To: [email protected]
Subject: LF: ERP, etc
From: "James Moritz" <[email protected]>
Date: Mon, 1 Oct 2001 12:35:22 +0000
Organization: University of Hertfordshire
Reply-to: [email protected]
Sender: <[email protected]>
Dear LF group,

The directive gain of an ideal short monopole over a ground plane is 2.62dB over that of an ideal half wave dipole in free space. This sounds wrong at first, but remember that the ground plane plays a part - while the dipole is radiating both "up" and "down", the monopole radiates "up" only since the signals do not penetrate the ground plane. In this sense, the monopole-on-ground-plane is more directive than a dipole, and so has higher gain. A vertical half wave dipole would in reality be affected by the ground plane too, and would have gain over both the short monopole and a dipole in free space, the gain and radiation pattern depending on the height above ground.
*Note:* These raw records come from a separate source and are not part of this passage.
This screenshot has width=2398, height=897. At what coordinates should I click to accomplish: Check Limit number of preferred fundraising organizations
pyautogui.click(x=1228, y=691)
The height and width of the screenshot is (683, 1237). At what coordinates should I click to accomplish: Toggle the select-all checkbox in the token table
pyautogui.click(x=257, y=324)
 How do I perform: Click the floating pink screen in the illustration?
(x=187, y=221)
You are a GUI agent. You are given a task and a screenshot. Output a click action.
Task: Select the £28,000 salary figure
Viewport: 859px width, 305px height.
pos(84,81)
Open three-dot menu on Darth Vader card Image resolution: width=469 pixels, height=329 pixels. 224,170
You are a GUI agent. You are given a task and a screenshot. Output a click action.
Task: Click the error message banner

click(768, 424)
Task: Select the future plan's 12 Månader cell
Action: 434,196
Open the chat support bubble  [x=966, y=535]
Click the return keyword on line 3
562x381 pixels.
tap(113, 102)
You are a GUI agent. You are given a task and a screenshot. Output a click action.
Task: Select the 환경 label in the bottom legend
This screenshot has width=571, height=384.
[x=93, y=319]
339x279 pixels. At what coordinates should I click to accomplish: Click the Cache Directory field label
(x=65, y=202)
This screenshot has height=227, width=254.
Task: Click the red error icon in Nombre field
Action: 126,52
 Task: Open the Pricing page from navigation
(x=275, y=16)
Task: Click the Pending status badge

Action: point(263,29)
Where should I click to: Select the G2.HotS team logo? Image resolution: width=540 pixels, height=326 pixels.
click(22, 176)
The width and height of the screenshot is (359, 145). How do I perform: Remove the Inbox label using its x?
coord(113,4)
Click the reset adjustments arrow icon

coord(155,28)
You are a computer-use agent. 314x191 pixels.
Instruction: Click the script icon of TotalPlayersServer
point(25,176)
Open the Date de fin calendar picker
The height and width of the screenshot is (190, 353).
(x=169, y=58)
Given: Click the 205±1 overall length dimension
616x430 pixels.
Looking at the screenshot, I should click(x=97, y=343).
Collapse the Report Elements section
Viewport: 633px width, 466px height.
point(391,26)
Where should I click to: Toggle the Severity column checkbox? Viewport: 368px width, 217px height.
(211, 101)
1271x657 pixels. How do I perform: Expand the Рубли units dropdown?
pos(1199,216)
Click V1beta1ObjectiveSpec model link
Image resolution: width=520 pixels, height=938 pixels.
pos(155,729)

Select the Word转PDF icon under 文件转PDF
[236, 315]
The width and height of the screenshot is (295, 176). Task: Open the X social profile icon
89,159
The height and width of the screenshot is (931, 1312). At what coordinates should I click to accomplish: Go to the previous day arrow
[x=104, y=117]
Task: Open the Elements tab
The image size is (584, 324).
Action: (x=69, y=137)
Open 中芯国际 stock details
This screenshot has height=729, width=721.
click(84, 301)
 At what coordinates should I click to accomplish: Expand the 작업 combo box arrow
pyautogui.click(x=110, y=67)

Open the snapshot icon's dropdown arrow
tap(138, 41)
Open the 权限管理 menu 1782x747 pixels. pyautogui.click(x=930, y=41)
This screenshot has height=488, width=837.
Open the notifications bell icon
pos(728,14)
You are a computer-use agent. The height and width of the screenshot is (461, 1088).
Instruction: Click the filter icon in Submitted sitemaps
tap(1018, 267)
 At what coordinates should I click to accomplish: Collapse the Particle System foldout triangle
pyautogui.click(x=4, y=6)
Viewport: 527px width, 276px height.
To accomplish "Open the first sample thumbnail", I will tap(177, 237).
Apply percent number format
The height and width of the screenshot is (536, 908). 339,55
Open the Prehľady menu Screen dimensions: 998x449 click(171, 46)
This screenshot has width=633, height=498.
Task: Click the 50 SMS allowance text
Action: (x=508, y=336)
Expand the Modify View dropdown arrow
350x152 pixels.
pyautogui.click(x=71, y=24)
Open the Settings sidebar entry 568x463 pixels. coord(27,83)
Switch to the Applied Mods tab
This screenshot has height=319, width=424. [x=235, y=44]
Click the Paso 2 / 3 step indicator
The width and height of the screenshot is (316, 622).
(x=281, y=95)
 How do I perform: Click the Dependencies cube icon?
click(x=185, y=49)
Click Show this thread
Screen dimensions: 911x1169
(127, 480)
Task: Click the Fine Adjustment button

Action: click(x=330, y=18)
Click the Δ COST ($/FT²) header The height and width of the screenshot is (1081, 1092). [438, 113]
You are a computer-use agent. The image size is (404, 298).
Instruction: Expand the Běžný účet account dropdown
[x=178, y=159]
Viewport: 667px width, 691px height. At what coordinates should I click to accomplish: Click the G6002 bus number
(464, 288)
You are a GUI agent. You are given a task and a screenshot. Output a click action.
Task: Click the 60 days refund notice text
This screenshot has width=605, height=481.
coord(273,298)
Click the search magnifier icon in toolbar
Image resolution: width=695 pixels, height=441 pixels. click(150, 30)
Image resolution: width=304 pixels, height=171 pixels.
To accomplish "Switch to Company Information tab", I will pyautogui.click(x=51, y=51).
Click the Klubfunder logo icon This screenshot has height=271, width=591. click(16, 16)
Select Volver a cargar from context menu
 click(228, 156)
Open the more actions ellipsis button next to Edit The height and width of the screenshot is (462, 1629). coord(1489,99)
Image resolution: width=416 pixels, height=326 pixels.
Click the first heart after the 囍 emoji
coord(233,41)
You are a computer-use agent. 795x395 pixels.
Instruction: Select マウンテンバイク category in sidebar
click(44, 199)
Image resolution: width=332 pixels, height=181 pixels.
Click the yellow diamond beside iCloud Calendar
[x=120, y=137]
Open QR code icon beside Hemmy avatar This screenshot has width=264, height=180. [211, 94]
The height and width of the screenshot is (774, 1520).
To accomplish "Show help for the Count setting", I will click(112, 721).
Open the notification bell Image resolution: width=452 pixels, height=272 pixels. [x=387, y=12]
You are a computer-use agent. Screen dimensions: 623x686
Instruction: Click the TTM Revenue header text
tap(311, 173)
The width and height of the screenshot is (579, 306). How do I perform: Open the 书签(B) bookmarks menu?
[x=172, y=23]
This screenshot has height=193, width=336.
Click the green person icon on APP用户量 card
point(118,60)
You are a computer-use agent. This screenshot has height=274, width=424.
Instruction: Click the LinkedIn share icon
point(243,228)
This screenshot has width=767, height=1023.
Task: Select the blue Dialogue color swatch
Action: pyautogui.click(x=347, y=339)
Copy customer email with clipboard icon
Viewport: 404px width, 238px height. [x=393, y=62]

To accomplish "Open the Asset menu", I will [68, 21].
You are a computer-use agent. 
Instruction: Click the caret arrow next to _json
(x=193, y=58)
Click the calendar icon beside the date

With regard to practical LF antennas, the directive gain takes no account of the efficiency of the antenna, so the overall gain of a real monopole, taking losses into account, will be much smaller than the theoretical ideal dipole - for the antenna I have been testing on 136k around -33dB.

The defenition of ERP used in the UK amateur radio regs (and elsewhere) is the amount of power fed into an ideal dipole in free space that will produce the same field strength at the same distance as the real antenna. This is just a theoretical construct that takes no account of physical reality, and a paticular value of ERP (P watts) is just specifying that the field strength at d metres distance from the antenna is E=7sqrt(P)/d. So if you measure a field strength E at distance d, your ERP is P=(Ed)^2/49.

At VHF and higher, a reasonable approximation to a half wave dipole in free space is a useful practical reference antenna, but obviously not at LF. At LF, a reasonable approximation to an ideal short monopole is a more practical proposition, so "effective monopole radiated power", EMRP, is a term sometimes used. In this case, E = 9.5sqrt(P)/d.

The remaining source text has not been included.